Zu keinem Zeitpunkt weigerten sich irgendwelche Militärpersonen, sich an Verhaftung, Inhaftierung und Folterung von Jose Padilla zu beteiligen. Wie in Ägypten unter Mubarak befolgte das Militär loyal die Befehle, diesen amerikanischen Bürger auf diese Weise zu behandeln. Ihrem Verständnis gemäß verteidigten die Soldaten „unsere Freiheiten,“ als sie loyal die Befehle des Präsidenten befolgten, Padilla das alles zuzufügen.

Als Padillas Antrag auf Zuerkennung seiner Habeas Corpus-Rechte seinen Weg durch die Bundesgerichte nahm, teilten Regierungsjuristen den Bundesrichtern mit, dass die nationale Sicherheit erforderte, Padilla als feindlichen Kämpfer zu behandeln und nicht als Angeklagten nach dem Strafrecht.

Aber das war alles gelogen. Sobald die Regierung zu einem ihr genehmen Urteil gekommen war, verpasste sie sofort Padilla den Status eines nach dem Strafrecht Angeklagten. Das Militär, das loyal die Befehle befolgt hatte, Padilla als feindlichen Kämpfer zu behandeln, befolgte loyal die Befehle, ihn der Rechtssprechung der Bundesgerichte zu übergeben.

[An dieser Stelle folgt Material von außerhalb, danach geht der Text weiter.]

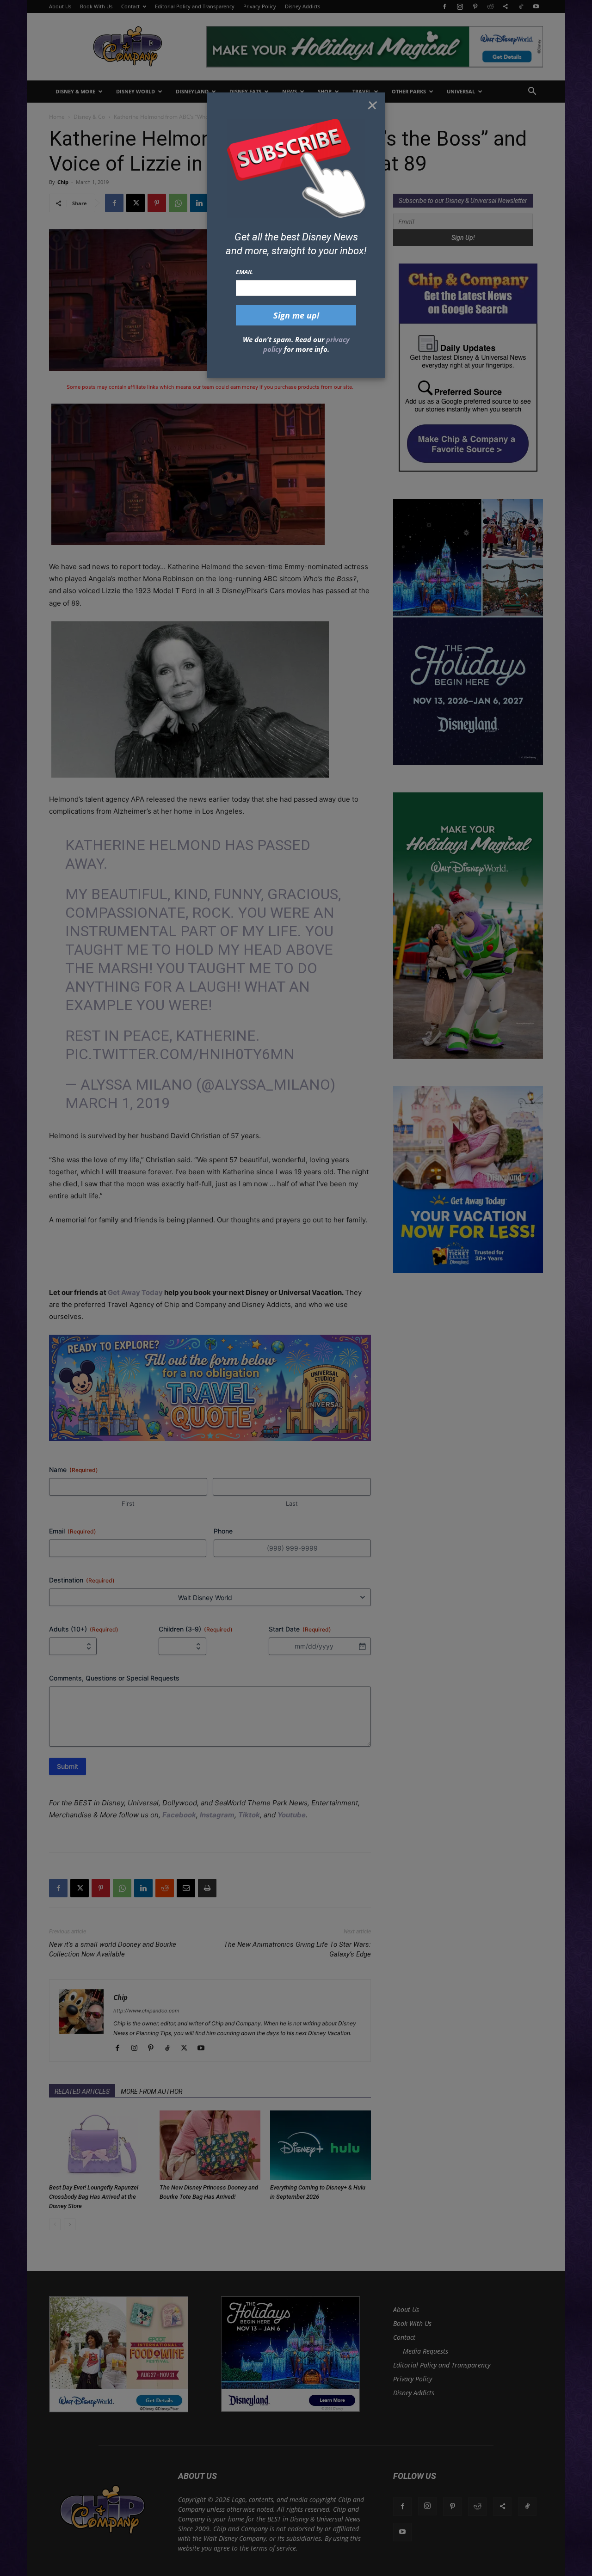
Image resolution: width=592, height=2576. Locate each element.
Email (244, 272)
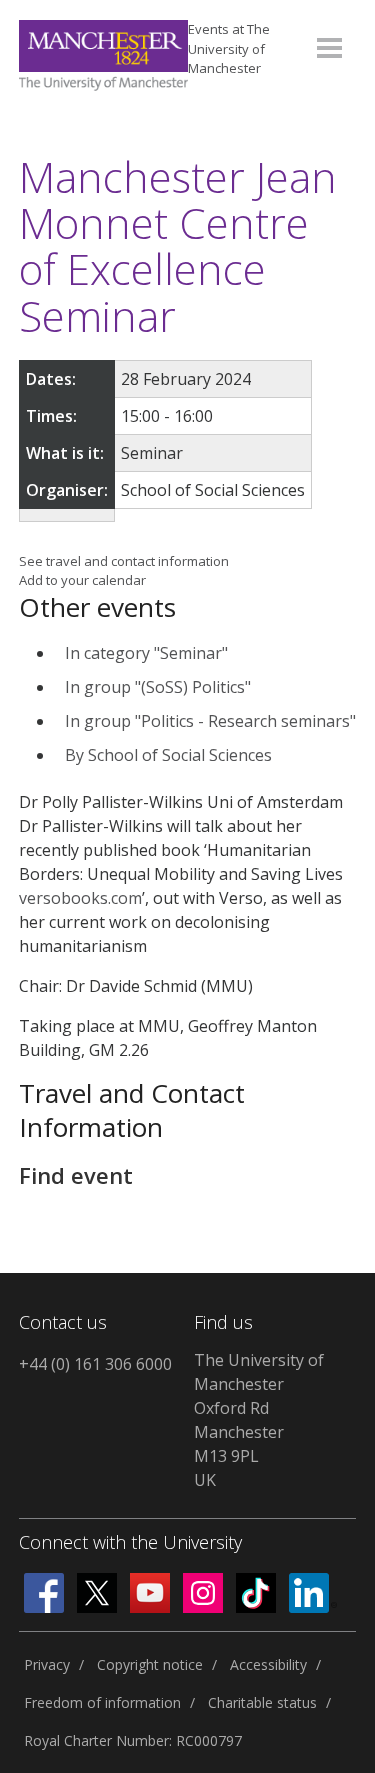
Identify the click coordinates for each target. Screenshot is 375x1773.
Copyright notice (150, 1664)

Welchen Nutzen hatte die Regierung aus diesem Herumschieben und Herummanövrieren? Die Vertreter der Regierung der Vereinigten Staaten von Amerika wussten, dass sie eine Entscheidung eines Bundesberufungsgerichtes hatten, welche besagte, dass der Präsident der Vereinigten Staaten von Amerika jetzt diese außerordentliche Machtbefugnis hat. Nachdem Padilla gegen diese Entscheidung am Obersten Gerichtshof Berufung einlegte, bestand die Möglichkeit, dass der Oberste Gerichtshof diese Entscheidung aufheben könnte. Dadurch, dass Padilla schnell zum Angeklagten nach dem Strafrecht gemacht wurde, wurde dem Obersten Gerichtshof die Rechtssprechung für diese Angelegenheit entzogen. Dadurch blieb das Urteil des Berufungsgerichtes aufrecht.

Das heißt, dass die Regierung jetzt aufgrund der Entscheidung im Fall Padilla die legale Autorität besitzt, mit den Amerikanern das zu tun, was sie mit Padilla gemacht hat. Alles, was sie brauchen, ist eine entsprechende „Krise,“ und sie werden die gleiche Macht haben wie Mubarak – die Macht, welche Diktatoren die ganze Geschichte hindurch hatten.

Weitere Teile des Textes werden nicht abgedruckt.